• STUDY QUESTIONS:
1. Answer these questions from the text on crop biodiversity.
(a) Which three plant species supply over half of all human energy needs?
(b) Where was a wild perennial relative of corn discovered?
(c) Which five kinds of specialists should combine their efforts to speed the use of genetic resources?
2. Using the text on crop biodiversity, explain in one to three sentences why production of the three essential crops cannot keep up with current population growth.
3. Quote the stretch of the text on crop biodiversity from "In a small area" through "genetic engineering unnecessary.".

• TEXT:
According to the Convention on Biological Diversity (CBD), 'domesticated or cultivated species' means species in which the evolutionary process has been influenced by humans to meet their needs.
Only three species of plants – corn, rice and wheat – supply over half of all human energy needs. However, the production of these essential crops cannot keep up with current rates of population growth, as availability of suitable land for their production is declining, and research and other methods into increasing their yields are achieving less incremental gains per unit of research and inputs. The latter problem may be addressed in part, by exploiting the thousands of possible wild relatives in the natural world and any additional kinds of plants, that could possibly provide essential genes which could significantly enrich the properties of existing cultivated plants. As genetic engineering advances the technology of gene transfer from one organism to another, the dependency upon biodiversity will likely increase, and hence provides yet another reason to protect biological diversity.
In a small area of Mexican mountains, a wild perennial relative of corn was discovered and exploited to enrich the gene pool of corn.
Speeding the use of genetic resources for sustainable agricultural development can be best accomplished by combining the efforts of conservation biologists, social scientists, agronomists, ethnobotanists, and ecologists in an interactive mode. Such teams represent mutual interests for both preservation and use of resource diversity for international development. Projects using this approach seek to integrate conservation and utilization of genetic resources and increase economic benefits derived from the maintenance of biodiversity.
Using the library of genes available in the wild relatives of crop plants could make crop genetic engineering unnecessary.

• RECORD EXCERPTS:

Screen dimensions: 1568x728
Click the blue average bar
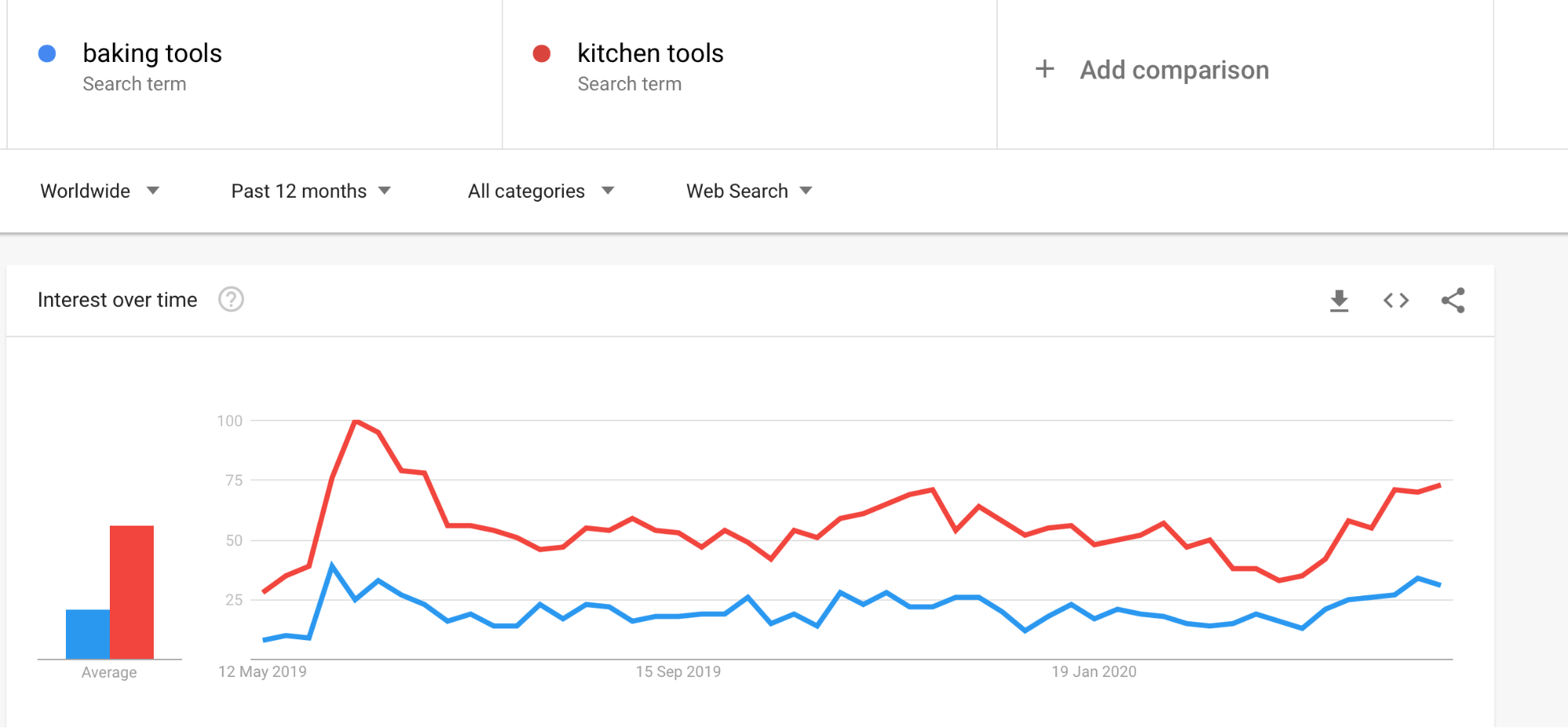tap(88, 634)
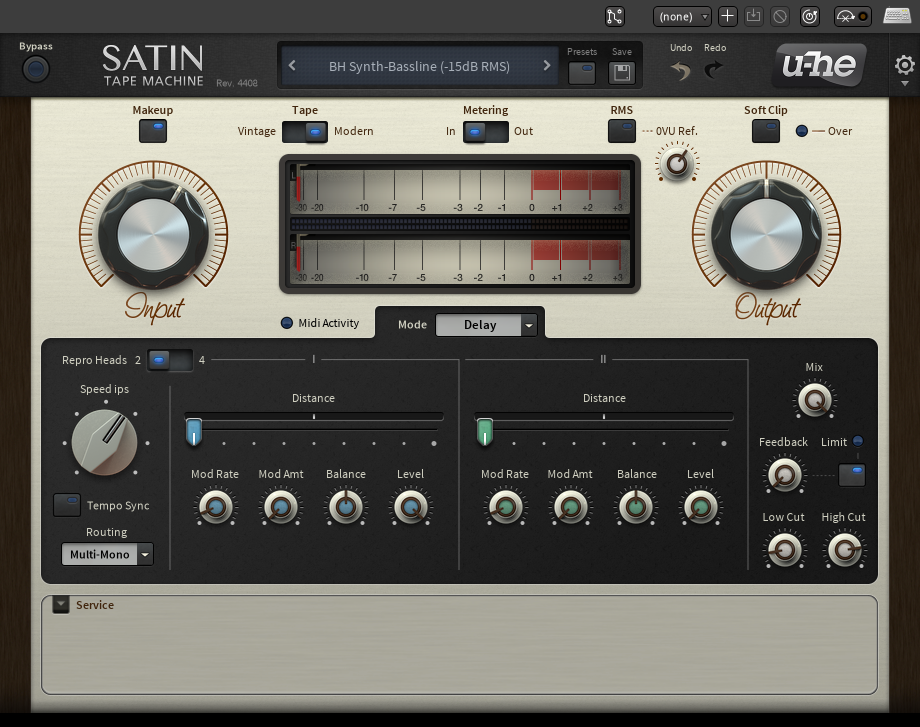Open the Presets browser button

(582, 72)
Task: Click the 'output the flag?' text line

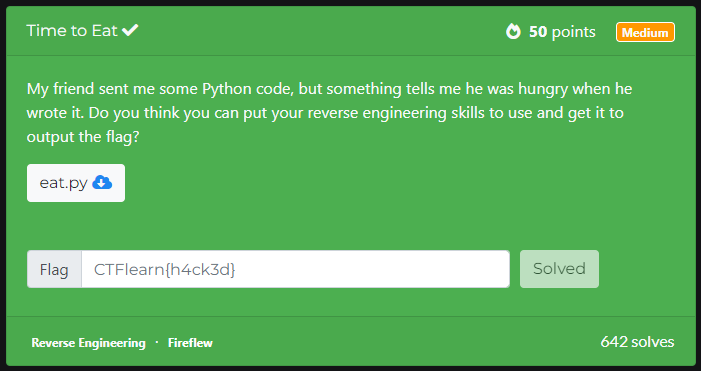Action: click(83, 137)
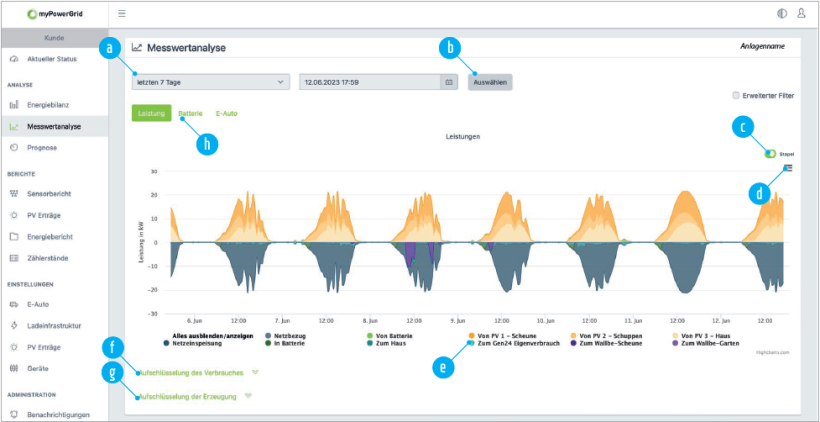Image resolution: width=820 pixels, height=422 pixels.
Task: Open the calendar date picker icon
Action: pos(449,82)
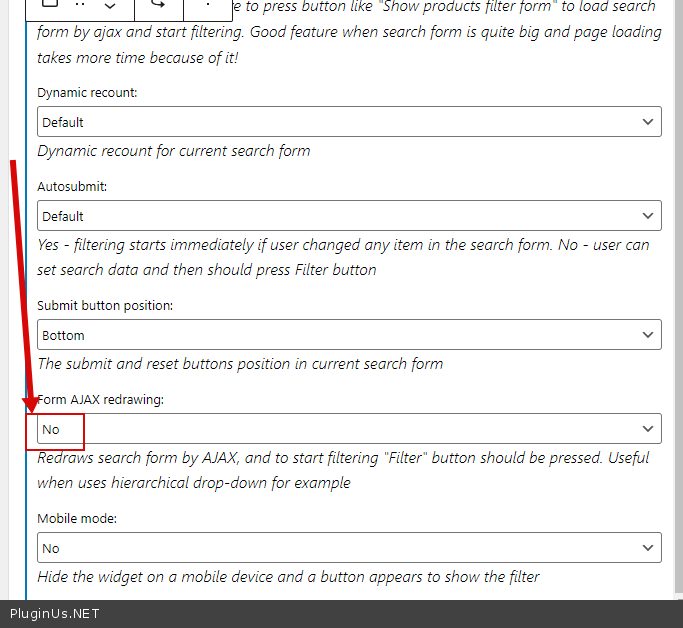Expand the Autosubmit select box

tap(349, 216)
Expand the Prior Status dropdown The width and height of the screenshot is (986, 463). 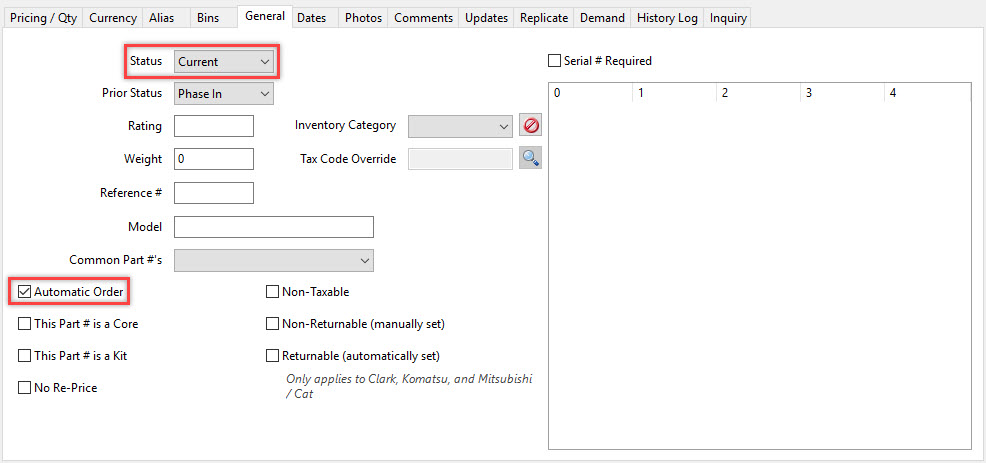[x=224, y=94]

--

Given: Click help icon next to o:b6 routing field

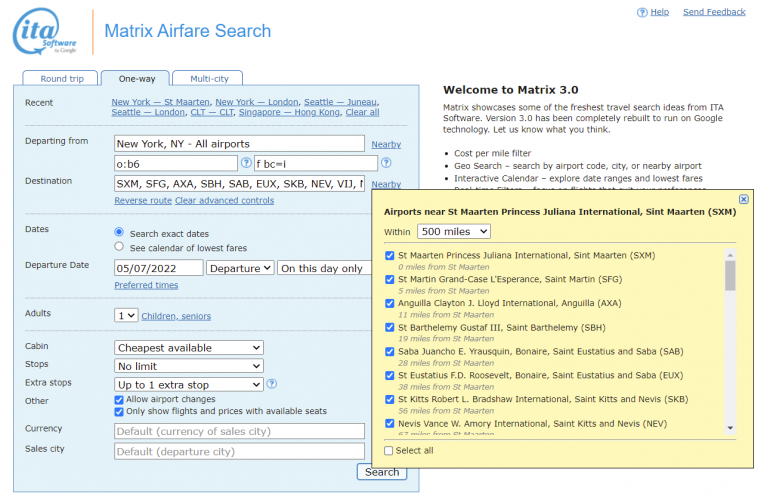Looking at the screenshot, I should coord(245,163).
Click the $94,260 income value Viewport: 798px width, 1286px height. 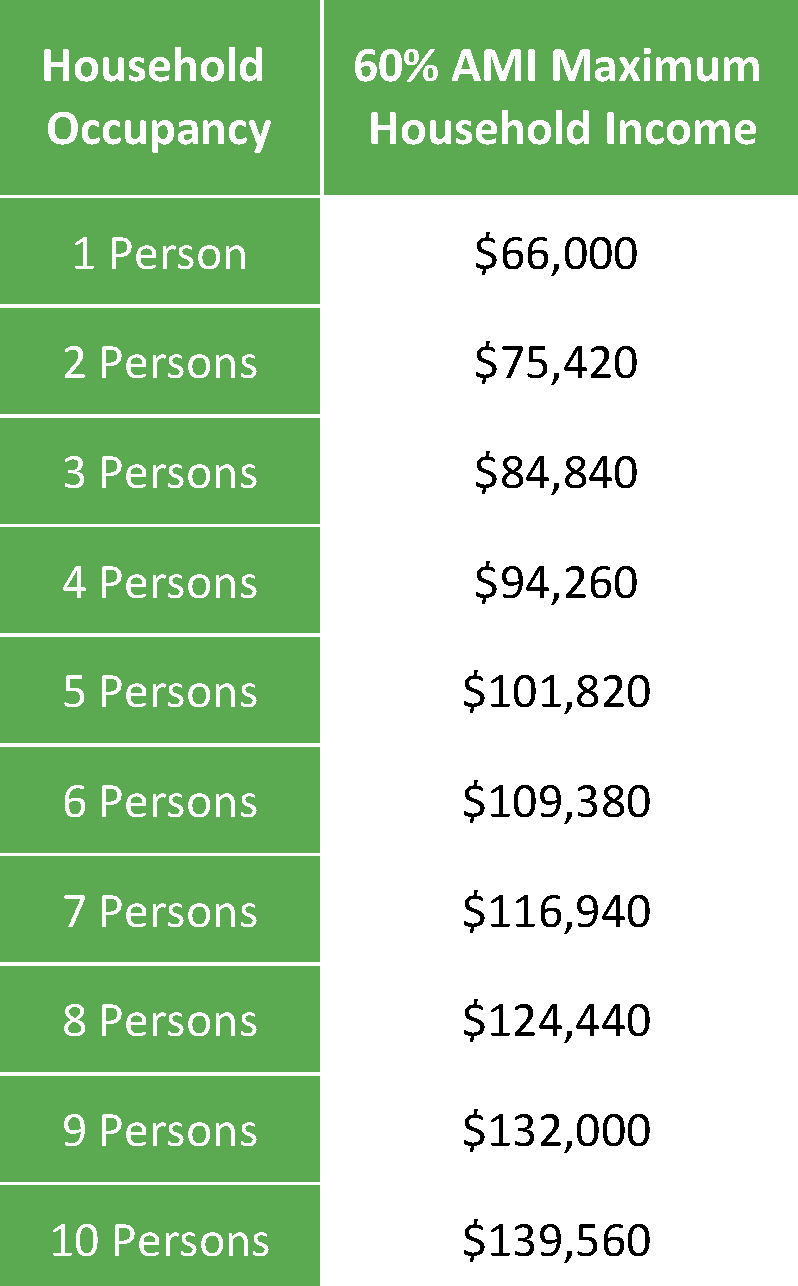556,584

• SOLUTIONS FOR EACH TASK:
1.
(a) Corn, rice and wheat.
(b) In a small area of Mexican mountains.
(c) Conservation biologists, social scientists, agronomists, ethnobotanists, and ecologists.

2. Less suitable land is available for growing these crops. Research and other methods for increasing their yields are also achieving smaller incremental gains per unit of research and inputs.

3.
In a small area of Mexican mountains, a wild perennial relative of corn was discovered and exploited to enrich the gene pool of corn.
Speeding the use of genetic resources for sustainable agricultural development can be best accomplished by combining the efforts of conservation biologists, social scientists, agronomists, ethnobotanists, and ecologists in an interactive mode. Such teams represent mutual interests for both preservation and use of resource diversity for international development. Projects using this approach seek to integrate conservation and utilization of genetic resources and increase economic benefits derived from the maintenance of biodiversity.
Using the library of genes available in the wild relatives of crop plants could make crop genetic engineering unnecessary.